In the following steps to the left of the => are the unexpanded nodes, and on the right are the action and the result of the expansion. Nodes on the left contain between the parenthesis the path, the cost of that path, and heuristic value. On the right there is no heuristic value yet.
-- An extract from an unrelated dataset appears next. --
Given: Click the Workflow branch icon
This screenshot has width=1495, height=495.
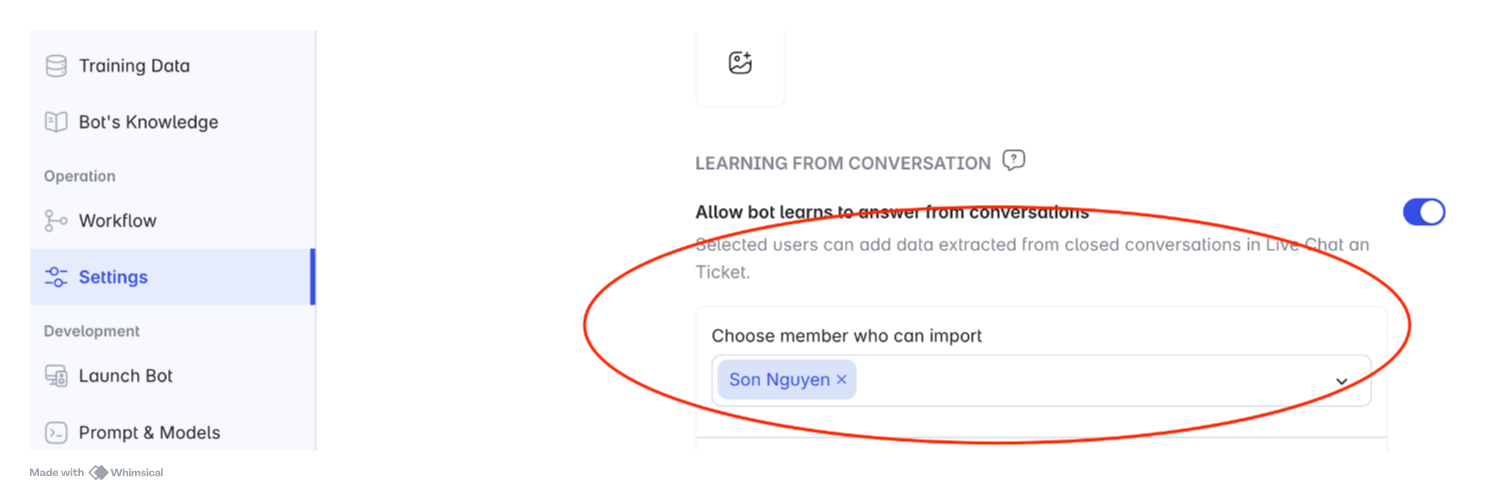Looking at the screenshot, I should pos(56,221).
Nodes on the left are sorted by cost of path heuristic value, with later nodes added after the existing nodes if they have equal sums:

  • A(-, 7) => Expand A from -: got B(A, 1), C(A, 4)
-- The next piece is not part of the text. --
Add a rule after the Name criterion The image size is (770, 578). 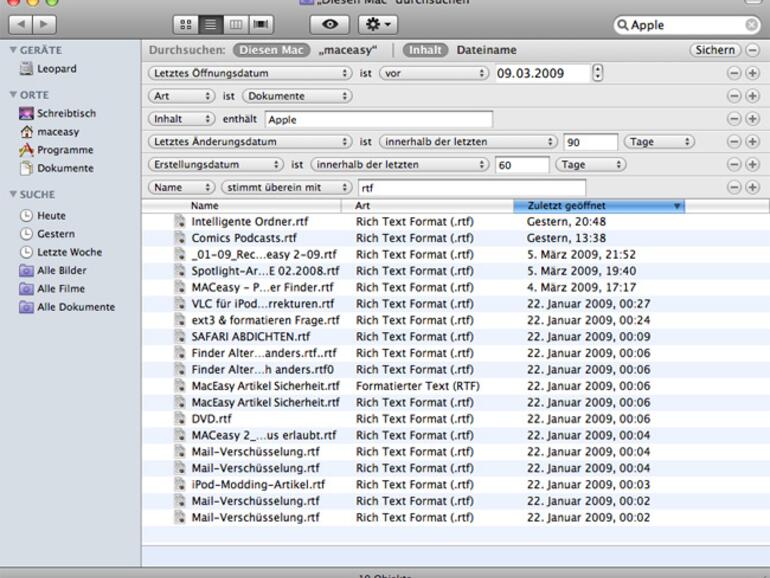tap(752, 187)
  • C(A, 4, 2), B(A, 1, 6) => Expand C from A: got B(AC, 6), D(AC, 7), G(AC, 8)
  • B(A, 1, 6), G(AC, 8, 0), D(AC, 7, 2), B(AC, 6, 6) => Expand B from A: got C(AB, 3), D(AB, 5)
  • C(AB, 3, 2), D(AB, 5, 2), G(AC, 8, 0), D(AC, 7, 2), B(AC, 6, 6) => Expand C from AB: got D(ABC, 6), G(ABC, 7)
  • D(AB, 5, 2), G(ABC, 7, 0), G(AC, 8, 0), D(ABC, 6, 2), D(AC, 7, 2), B(AC, 6, 6) => Expand D from AB: got C(ABD, 8), G(ABD, 11)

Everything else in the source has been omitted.